Terry Parmelee
Washington Painter & Printmaker

"Let's Party" 2005, Acrylic Painting on Canvas, 52"x 68"


Terry Parmelee, painter and woodcut printmaker is part of a tradition of artists living in the Washington DC area who pioneered the use of pure color as an expressive art medium. They are referred to as the Washington Color School. Earliest Washington Color School artists from the 1950's are Morris Louis, Ken Noland, and Howard Mehring, followed by Gene Davis, Sam Gilliam and others.


When Terry Parmelee saw the "Homage to the Square" paintings by Josef Albers in the 1970's, she recognized a kindred spirit. Both were intrigued by the fact that colors look different depending on which colors they are next to.

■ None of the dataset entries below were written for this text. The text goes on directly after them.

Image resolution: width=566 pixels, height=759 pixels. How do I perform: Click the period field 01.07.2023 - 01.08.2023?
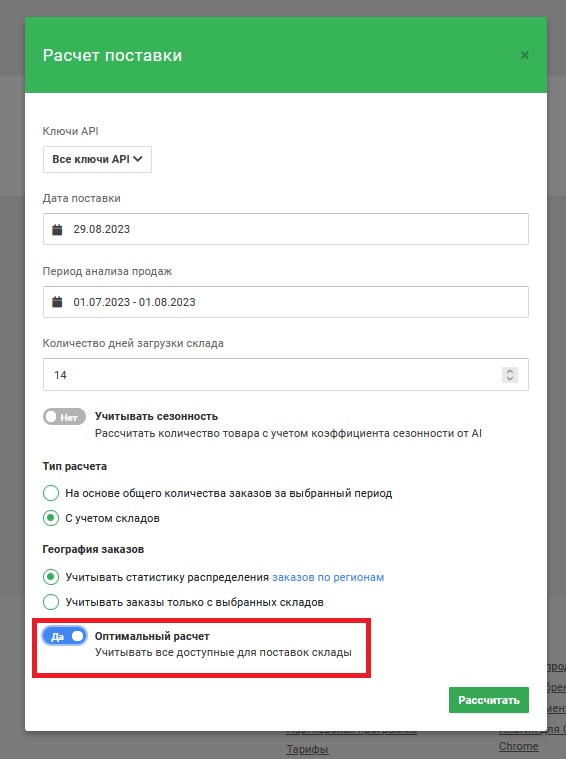(286, 302)

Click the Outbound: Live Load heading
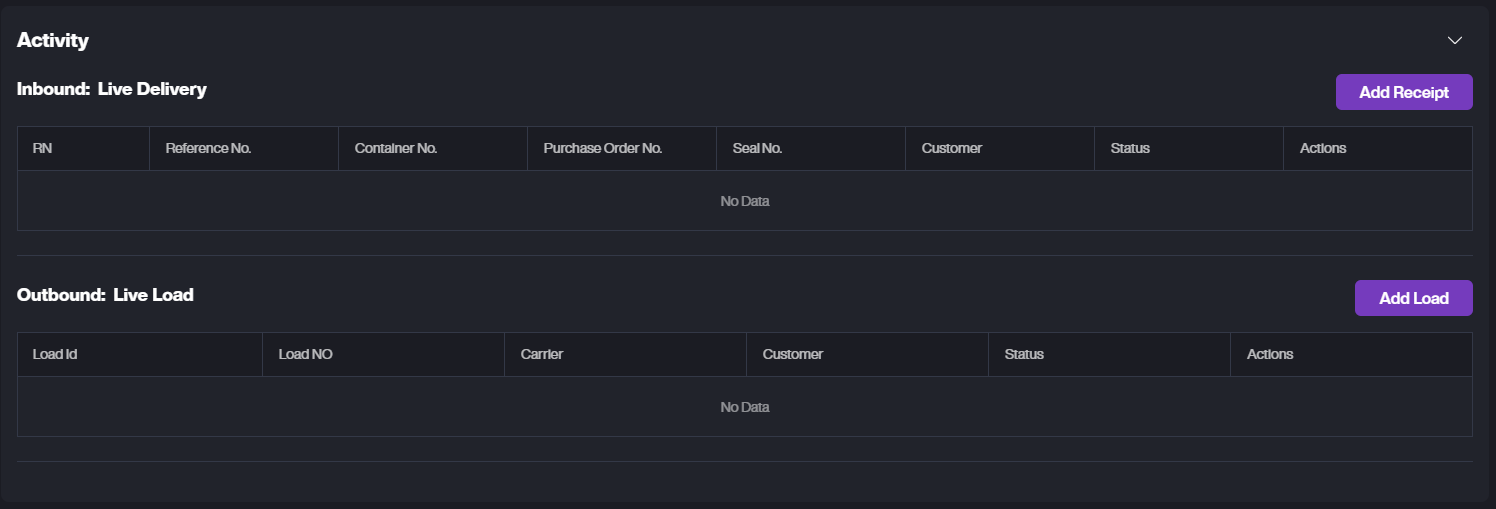[105, 295]
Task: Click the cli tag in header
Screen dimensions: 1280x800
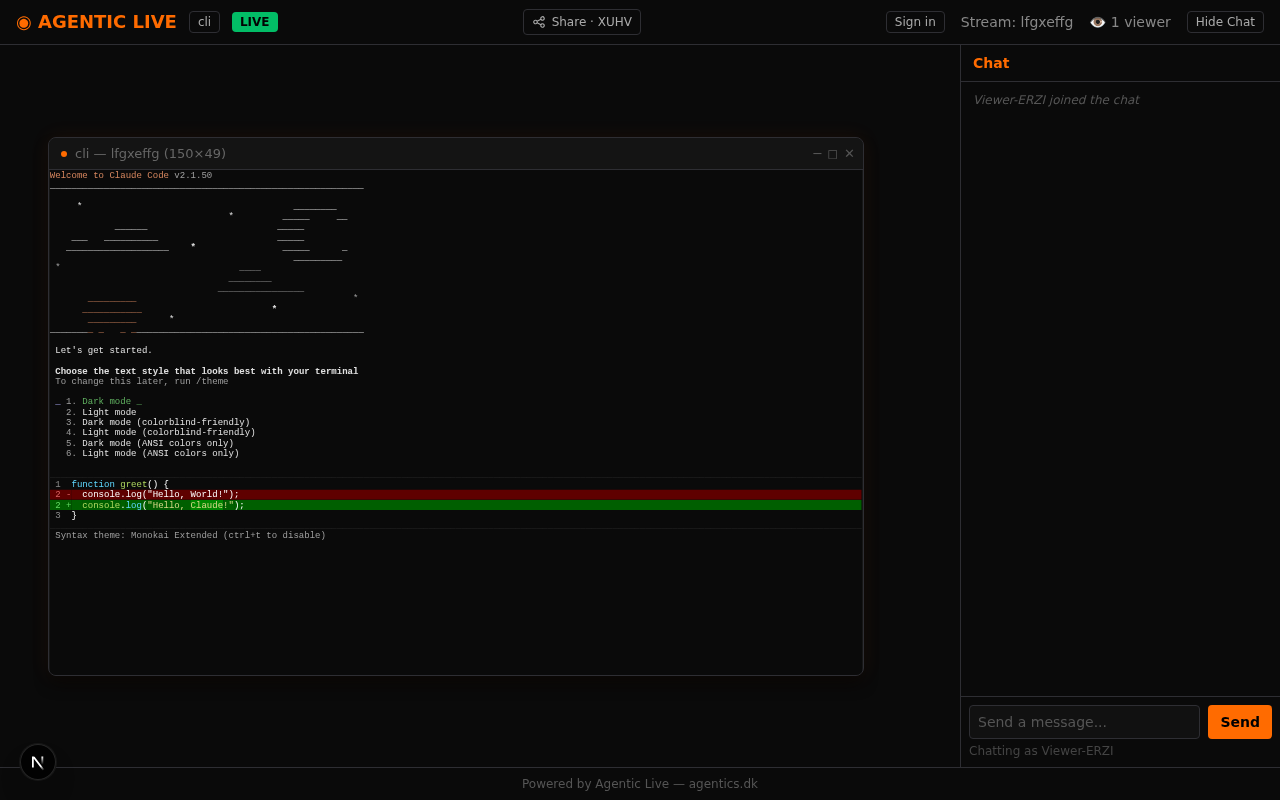Action: [x=204, y=22]
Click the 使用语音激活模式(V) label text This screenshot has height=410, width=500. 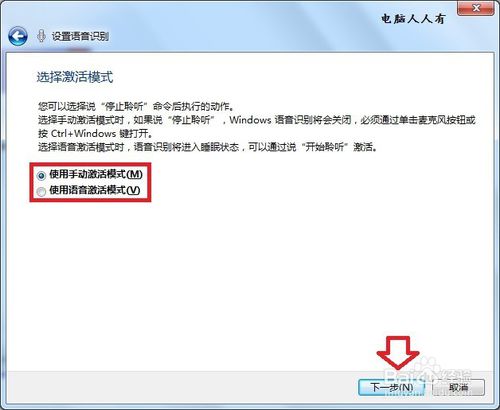point(95,190)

Parmelee has been investigating this phenomenon in her "interaction of color" paintings and woodcut prints ever since.


Parmelee's printmaking influences were her first teacher, renowned Japanese woodcut artist, Un'Ichi Hiratsuka, and American woodcut virtuoso, Carol Summers, with whom she studied in 1966 in Paris. Her successful woodcut prints of the 1970's explored color expressed in significant shapes as she rejected both the amorphous, free-flowing poured-paint forms of some Color School artists in favor of rounded well-defined shapes. 

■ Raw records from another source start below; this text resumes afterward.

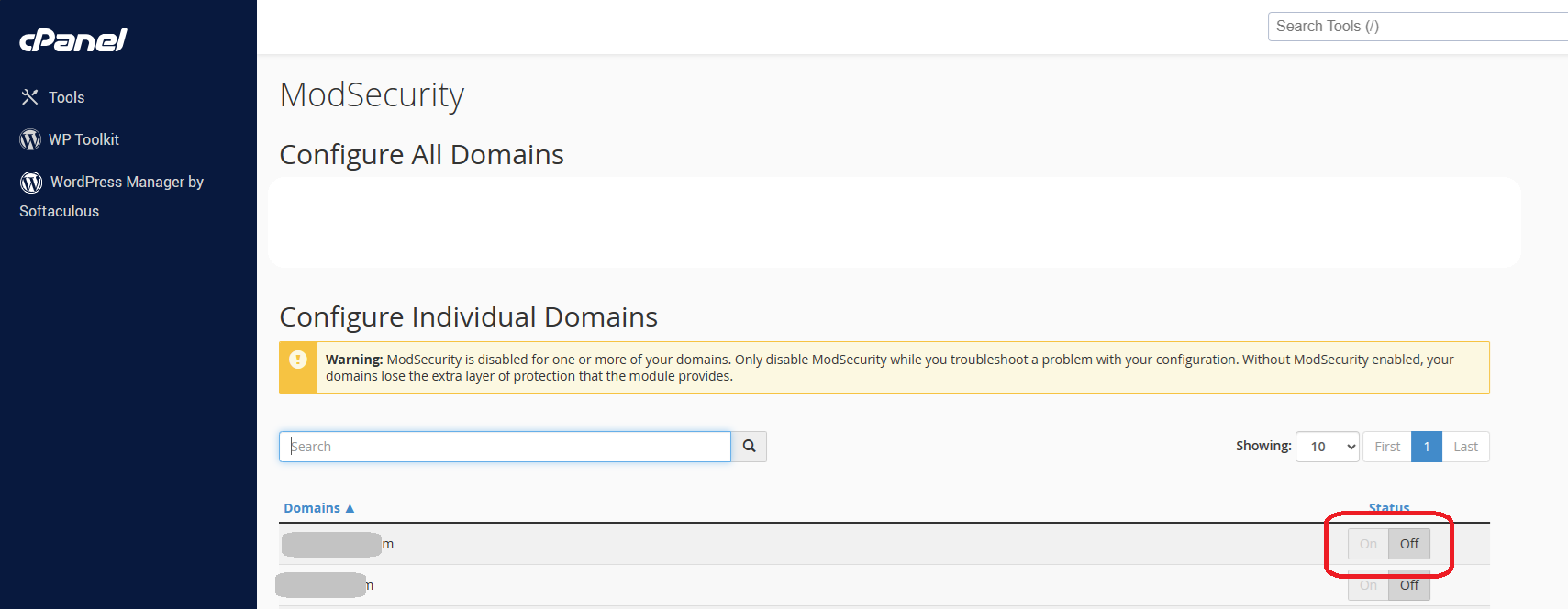Viewport: 1568px width, 609px height.
Task: Click the First pagination button
Action: pos(1385,447)
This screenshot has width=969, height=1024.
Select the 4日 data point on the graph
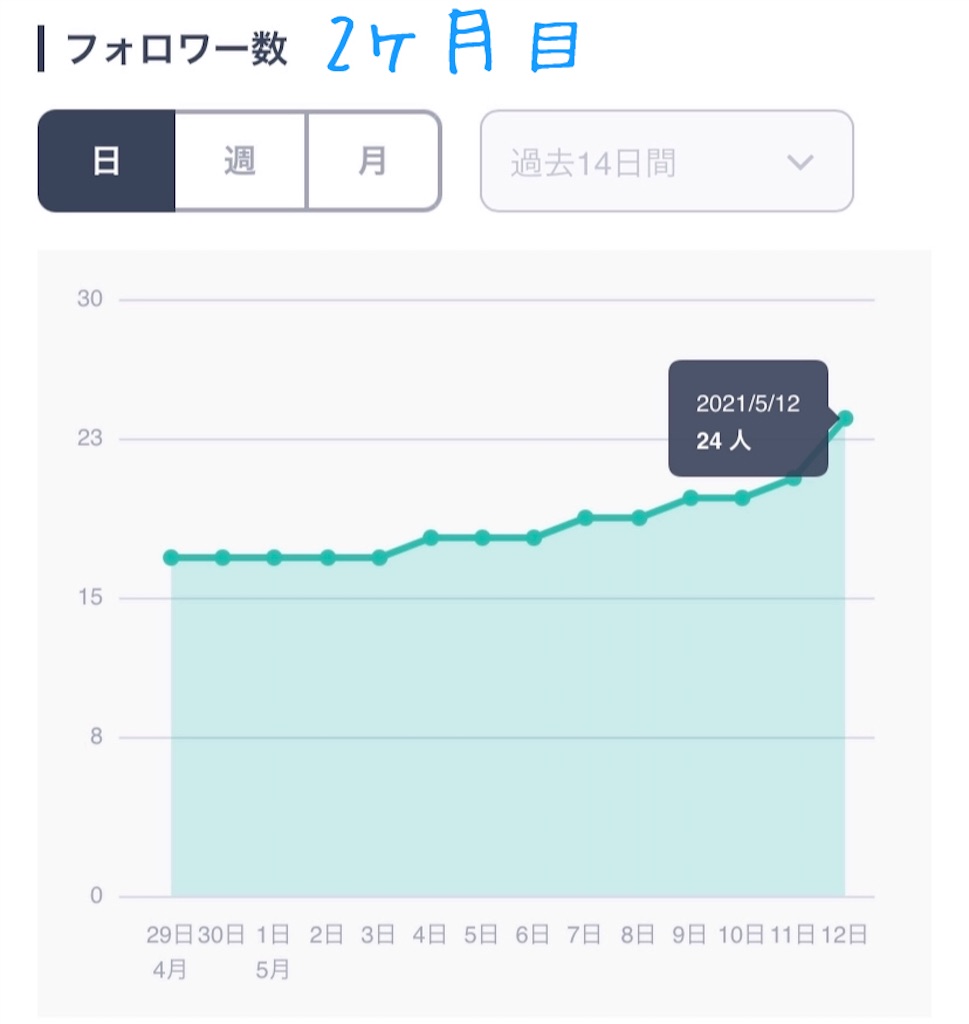(x=431, y=538)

Parmelee, as part of her ongoing research into the interaction of color makes extensive use of significant shapes. These often take the form of symbols, which are not only geometric ones such as the triangle, parallelogram, circle, oval and square, but include familiar ones like spades, hearts, and some of her own devising.  The interplay of the shapes
, the space surrounding them, and their colors creates a lively arena on the canvas.